=== Section Start ===

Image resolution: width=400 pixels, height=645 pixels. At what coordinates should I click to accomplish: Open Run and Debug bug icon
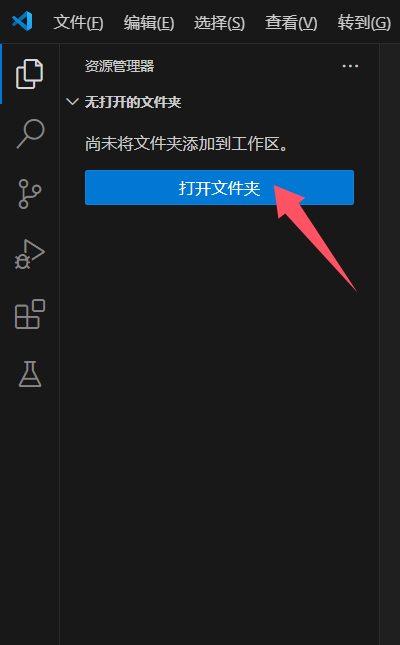click(30, 254)
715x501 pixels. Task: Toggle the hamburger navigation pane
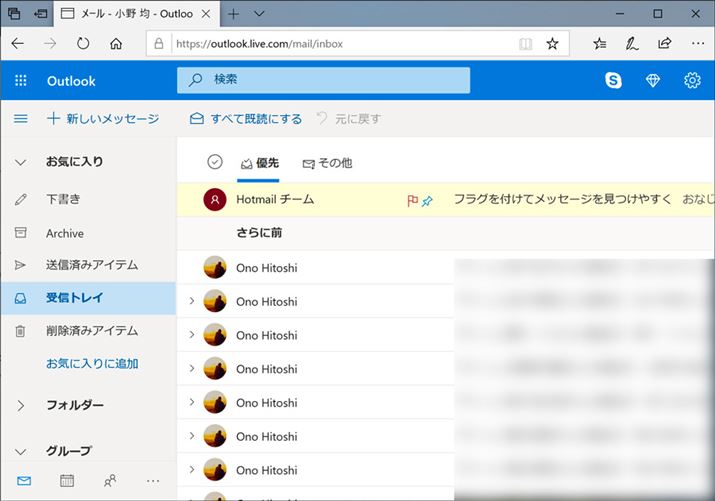(20, 119)

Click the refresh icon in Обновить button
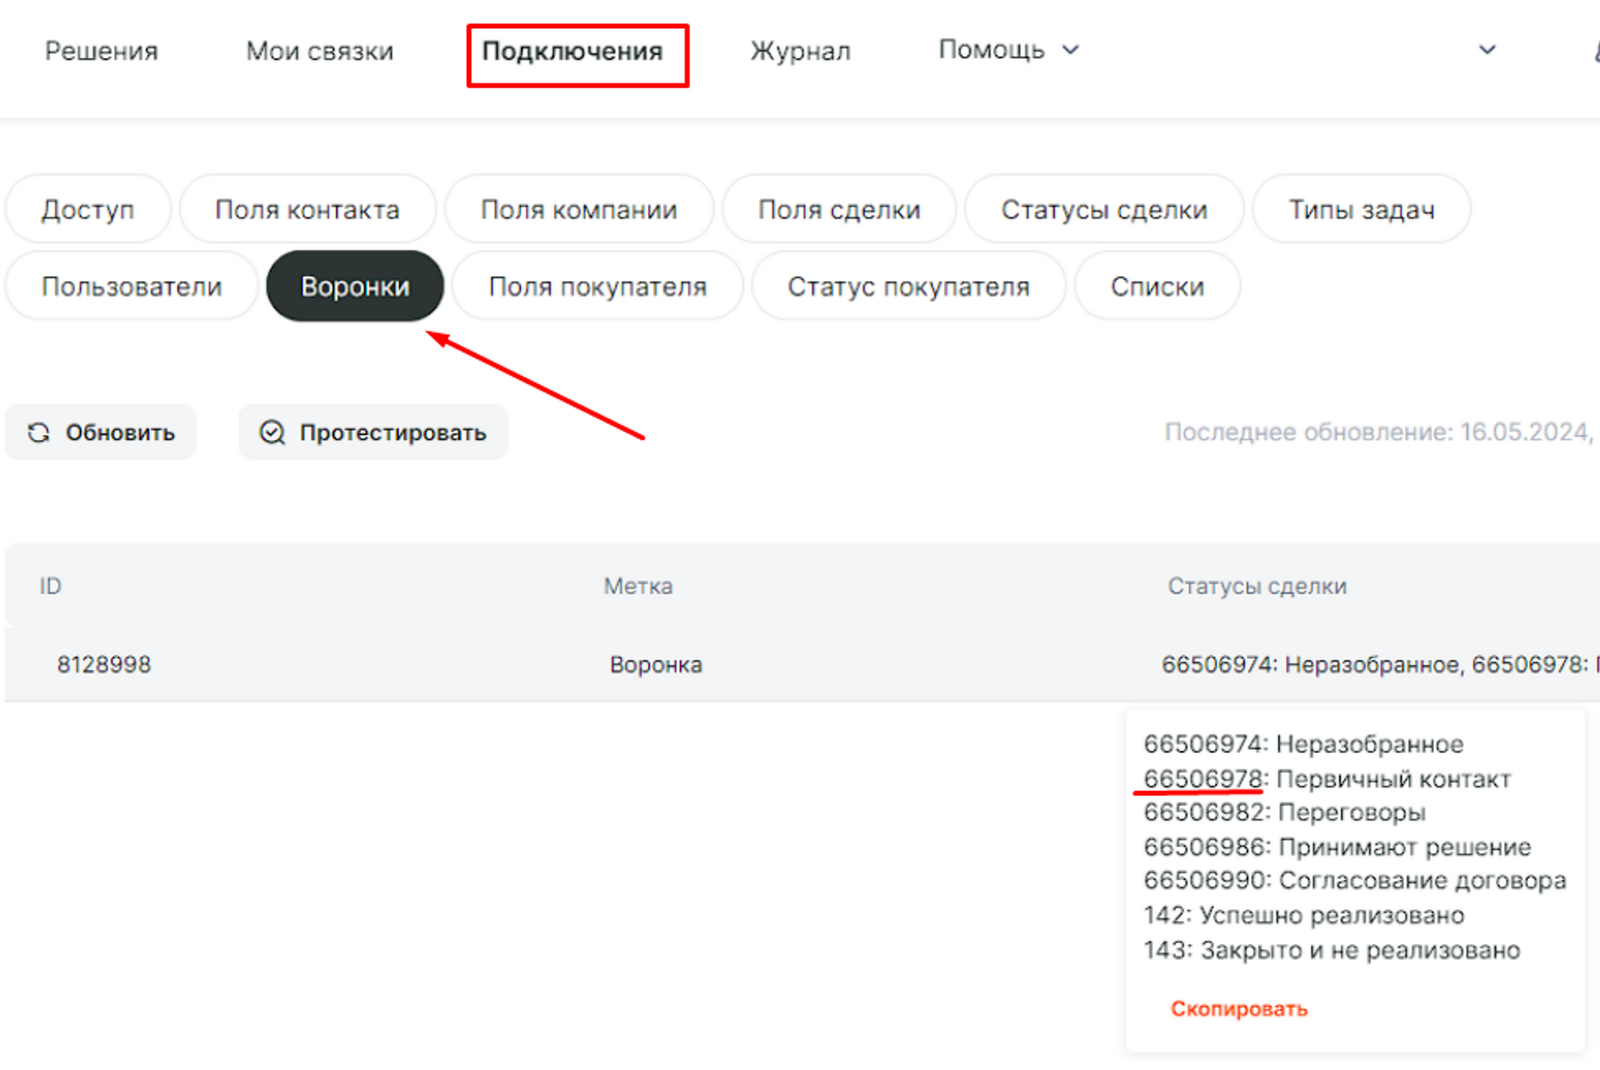39,432
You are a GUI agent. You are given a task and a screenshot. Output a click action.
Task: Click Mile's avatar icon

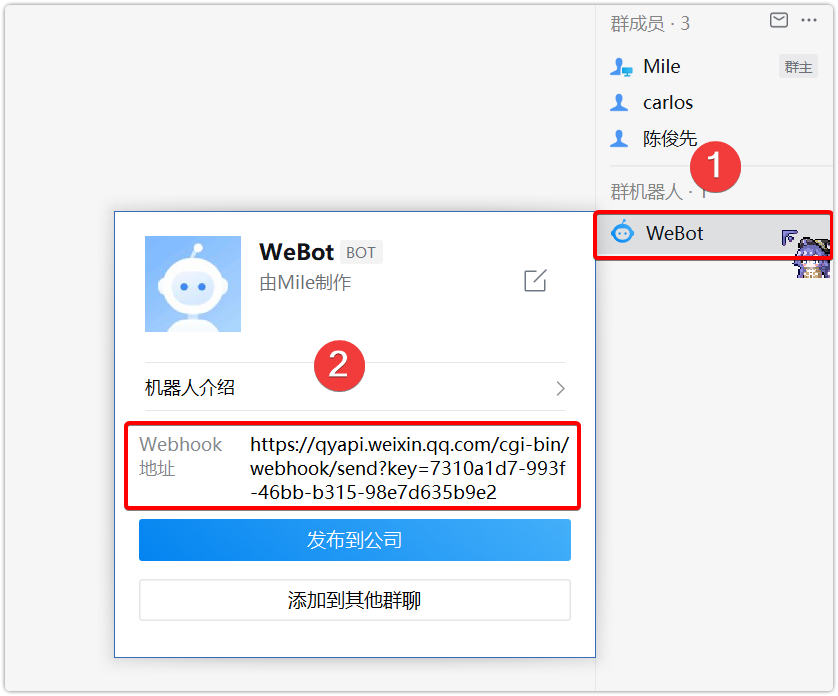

=== Section End ===

§ Task objective: What you give back must match the material above exactly, minus its pictures.

§ Reply to the exercise:
Image resolution: width=400 pixels, height=645 pixels. At what coordinates should I click to accomplish: Open Run and Debug bug icon
click(30, 254)
715x501 pixels. Task: Toggle the hamburger navigation pane
(20, 119)

Click the refresh icon in Обновить button
39,432
You are a GUI agent. You are given a task and a screenshot. Output a click action.
Task: Click Mile's avatar icon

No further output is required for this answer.